(DATASET ENTRIES begins)

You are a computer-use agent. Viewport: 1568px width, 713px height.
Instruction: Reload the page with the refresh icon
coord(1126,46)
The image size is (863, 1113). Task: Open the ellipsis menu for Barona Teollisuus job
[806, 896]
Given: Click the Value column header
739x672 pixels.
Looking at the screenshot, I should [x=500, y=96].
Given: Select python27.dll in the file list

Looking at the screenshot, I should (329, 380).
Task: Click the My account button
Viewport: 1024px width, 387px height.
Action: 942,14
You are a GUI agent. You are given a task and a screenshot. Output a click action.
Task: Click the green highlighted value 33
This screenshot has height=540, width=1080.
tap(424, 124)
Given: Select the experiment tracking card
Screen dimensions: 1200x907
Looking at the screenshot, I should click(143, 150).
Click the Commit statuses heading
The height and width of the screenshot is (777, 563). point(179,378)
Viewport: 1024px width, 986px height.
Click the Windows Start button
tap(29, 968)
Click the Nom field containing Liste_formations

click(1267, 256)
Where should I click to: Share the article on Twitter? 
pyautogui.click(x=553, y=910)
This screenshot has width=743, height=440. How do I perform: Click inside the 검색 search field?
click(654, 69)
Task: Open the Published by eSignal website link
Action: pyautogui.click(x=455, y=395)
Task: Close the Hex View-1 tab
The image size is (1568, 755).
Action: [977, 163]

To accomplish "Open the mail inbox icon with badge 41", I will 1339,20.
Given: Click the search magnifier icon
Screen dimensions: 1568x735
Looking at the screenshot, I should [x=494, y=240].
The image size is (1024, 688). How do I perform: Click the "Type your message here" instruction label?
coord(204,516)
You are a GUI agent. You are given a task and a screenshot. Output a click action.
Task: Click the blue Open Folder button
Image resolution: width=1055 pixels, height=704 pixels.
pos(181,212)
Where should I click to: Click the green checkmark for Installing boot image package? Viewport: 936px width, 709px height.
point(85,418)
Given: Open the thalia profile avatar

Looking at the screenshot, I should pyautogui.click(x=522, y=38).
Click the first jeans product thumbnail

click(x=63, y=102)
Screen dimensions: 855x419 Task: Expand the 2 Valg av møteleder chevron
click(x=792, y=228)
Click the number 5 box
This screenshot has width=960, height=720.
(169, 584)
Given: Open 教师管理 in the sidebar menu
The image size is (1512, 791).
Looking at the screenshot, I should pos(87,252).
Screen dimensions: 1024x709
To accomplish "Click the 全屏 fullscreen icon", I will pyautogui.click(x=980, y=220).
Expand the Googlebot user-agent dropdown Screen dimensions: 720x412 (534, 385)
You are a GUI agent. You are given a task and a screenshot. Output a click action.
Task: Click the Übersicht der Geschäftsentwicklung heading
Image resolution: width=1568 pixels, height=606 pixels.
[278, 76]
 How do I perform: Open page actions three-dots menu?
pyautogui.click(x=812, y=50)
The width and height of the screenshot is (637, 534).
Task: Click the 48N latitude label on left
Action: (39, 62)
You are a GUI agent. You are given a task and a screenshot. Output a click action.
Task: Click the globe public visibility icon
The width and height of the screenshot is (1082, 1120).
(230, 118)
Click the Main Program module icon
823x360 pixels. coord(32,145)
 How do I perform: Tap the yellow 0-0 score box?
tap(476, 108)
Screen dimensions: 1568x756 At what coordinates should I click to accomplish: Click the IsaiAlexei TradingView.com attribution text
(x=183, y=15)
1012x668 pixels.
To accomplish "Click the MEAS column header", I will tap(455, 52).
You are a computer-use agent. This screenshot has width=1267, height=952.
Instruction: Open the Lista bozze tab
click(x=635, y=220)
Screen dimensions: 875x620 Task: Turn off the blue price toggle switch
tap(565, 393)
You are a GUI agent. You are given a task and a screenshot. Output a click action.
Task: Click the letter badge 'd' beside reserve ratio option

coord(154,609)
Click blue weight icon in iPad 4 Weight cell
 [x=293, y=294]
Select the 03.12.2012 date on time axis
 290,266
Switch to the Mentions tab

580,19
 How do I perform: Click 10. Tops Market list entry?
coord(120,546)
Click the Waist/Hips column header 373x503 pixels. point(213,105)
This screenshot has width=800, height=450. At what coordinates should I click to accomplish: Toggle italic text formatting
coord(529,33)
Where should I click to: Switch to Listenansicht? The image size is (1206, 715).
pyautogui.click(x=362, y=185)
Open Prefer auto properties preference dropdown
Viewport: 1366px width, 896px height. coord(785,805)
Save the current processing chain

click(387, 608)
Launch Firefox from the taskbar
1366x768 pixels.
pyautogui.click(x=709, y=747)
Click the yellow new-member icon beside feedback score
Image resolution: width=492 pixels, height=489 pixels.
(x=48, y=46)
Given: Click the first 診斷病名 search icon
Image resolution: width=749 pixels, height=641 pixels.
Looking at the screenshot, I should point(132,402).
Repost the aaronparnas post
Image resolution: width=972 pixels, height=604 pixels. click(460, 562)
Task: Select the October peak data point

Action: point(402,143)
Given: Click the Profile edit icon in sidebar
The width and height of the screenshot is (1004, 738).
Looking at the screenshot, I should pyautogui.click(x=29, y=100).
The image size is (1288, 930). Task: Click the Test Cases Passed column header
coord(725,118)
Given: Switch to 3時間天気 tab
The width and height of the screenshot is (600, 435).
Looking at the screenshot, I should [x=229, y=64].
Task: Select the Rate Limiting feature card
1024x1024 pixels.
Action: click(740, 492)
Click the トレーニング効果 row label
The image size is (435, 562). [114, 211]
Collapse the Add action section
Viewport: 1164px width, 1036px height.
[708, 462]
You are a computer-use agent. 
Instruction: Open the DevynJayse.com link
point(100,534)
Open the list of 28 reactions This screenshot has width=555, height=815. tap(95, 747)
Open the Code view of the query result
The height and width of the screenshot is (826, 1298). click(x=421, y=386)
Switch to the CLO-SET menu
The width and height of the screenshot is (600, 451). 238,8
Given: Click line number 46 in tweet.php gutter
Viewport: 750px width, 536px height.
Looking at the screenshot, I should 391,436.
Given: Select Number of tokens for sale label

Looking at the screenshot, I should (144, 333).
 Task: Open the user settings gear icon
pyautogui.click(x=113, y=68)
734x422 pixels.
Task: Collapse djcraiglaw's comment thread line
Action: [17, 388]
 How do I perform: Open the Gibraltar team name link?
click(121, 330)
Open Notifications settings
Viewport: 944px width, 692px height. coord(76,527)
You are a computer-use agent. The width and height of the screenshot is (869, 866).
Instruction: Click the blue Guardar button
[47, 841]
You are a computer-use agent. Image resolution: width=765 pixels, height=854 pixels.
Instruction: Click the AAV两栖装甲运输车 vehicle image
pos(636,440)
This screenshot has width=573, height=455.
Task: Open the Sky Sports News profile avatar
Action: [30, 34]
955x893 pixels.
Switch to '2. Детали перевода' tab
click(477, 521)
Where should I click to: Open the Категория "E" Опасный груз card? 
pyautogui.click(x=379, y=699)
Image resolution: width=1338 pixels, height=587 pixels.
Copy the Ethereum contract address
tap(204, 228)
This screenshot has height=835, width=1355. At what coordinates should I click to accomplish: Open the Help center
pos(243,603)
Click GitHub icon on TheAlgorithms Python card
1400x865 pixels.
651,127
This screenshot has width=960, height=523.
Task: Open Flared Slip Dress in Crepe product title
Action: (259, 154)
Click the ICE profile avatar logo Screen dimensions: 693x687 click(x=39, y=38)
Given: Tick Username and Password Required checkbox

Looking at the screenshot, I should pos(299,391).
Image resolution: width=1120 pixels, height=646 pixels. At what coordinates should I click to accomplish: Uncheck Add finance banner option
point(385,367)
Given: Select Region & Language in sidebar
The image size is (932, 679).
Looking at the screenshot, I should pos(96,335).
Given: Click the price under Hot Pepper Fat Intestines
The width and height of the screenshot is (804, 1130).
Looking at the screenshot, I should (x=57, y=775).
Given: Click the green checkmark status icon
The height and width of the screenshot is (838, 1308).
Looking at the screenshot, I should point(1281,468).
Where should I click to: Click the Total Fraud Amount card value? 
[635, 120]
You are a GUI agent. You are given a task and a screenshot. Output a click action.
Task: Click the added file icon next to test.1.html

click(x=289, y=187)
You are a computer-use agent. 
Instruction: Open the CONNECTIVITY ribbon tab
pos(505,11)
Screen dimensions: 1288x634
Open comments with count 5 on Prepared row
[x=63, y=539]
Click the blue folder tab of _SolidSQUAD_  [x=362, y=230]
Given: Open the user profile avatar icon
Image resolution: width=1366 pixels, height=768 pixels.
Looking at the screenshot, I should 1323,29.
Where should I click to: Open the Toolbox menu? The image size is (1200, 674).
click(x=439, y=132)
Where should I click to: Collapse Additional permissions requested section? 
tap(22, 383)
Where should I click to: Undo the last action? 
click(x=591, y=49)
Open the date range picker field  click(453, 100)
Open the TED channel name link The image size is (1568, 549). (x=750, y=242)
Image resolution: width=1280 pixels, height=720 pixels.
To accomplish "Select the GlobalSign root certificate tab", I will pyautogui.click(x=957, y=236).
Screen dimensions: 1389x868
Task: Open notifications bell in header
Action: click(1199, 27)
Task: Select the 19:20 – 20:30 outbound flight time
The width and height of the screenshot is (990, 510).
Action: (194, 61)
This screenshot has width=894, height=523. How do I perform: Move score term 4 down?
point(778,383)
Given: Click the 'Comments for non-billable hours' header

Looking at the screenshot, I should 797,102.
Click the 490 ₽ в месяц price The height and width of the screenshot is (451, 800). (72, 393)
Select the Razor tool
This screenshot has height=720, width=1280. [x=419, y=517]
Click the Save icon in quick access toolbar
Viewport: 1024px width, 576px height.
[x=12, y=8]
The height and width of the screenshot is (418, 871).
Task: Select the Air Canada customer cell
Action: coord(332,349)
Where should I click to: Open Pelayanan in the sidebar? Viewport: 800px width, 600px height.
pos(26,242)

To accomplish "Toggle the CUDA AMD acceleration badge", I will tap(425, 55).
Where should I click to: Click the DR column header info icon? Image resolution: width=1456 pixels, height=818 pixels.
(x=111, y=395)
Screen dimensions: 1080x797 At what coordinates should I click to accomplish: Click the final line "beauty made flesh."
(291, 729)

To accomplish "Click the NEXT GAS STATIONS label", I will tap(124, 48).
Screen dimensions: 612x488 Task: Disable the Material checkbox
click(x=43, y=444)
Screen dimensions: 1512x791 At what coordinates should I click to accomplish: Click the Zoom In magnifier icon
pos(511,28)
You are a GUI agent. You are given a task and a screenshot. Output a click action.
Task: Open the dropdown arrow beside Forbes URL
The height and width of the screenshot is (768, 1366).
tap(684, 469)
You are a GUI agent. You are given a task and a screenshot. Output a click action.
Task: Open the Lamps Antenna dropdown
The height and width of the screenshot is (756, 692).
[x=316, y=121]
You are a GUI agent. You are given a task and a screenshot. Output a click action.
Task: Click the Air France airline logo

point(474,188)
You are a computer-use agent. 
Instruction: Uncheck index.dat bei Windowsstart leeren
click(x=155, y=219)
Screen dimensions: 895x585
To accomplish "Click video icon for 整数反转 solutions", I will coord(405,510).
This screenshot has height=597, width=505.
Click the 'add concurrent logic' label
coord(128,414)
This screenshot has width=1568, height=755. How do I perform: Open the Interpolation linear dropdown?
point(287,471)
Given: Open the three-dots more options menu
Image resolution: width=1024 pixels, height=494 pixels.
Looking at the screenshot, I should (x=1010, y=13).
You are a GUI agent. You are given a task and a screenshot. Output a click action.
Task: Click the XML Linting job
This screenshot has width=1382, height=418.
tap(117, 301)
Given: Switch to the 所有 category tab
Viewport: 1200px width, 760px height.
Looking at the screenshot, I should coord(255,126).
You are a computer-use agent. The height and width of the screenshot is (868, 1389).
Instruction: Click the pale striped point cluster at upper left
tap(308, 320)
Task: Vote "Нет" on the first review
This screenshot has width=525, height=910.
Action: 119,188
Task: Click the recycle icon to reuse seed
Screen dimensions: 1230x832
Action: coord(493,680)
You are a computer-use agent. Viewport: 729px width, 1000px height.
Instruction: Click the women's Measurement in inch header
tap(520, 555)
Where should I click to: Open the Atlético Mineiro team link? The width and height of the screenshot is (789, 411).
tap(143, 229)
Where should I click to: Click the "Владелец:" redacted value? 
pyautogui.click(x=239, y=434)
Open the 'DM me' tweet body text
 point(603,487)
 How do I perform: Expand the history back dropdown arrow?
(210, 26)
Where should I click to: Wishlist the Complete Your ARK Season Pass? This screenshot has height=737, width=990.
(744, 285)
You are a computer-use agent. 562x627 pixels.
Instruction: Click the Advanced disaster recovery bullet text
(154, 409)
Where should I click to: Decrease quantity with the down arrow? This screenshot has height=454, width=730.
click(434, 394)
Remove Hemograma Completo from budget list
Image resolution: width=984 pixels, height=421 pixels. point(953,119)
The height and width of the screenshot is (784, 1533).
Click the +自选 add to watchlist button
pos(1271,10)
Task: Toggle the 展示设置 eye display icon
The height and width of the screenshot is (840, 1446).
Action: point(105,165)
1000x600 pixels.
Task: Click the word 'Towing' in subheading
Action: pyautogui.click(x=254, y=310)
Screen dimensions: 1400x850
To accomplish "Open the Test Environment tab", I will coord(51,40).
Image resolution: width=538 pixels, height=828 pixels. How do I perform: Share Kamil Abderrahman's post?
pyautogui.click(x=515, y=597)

(DATASET ENTRIES ends)

### WORK TASK
What are the lines above that hold the string "computer"? Copy them.

### ANSWER TO THIS PROBLEM
You are a computer-use agent. Viewport: 1568px width, 713px height.
You are a computer-use agent. This screenshot has width=1267, height=952.
You are a computer-use agent. 
You are a computer-use agent. The width and height of the screenshot is (869, 866).
You are a computer-use agent. Image resolution: width=765 pixels, height=854 pixels.
You are a computer-use agent. 
You are a computer-use agent. 
You are a computer-use agent. The height and width of the screenshot is (868, 1389).
You are a computer-use agent. Viewport: 729px width, 1000px height.
You are a computer-use agent. 562x627 pixels.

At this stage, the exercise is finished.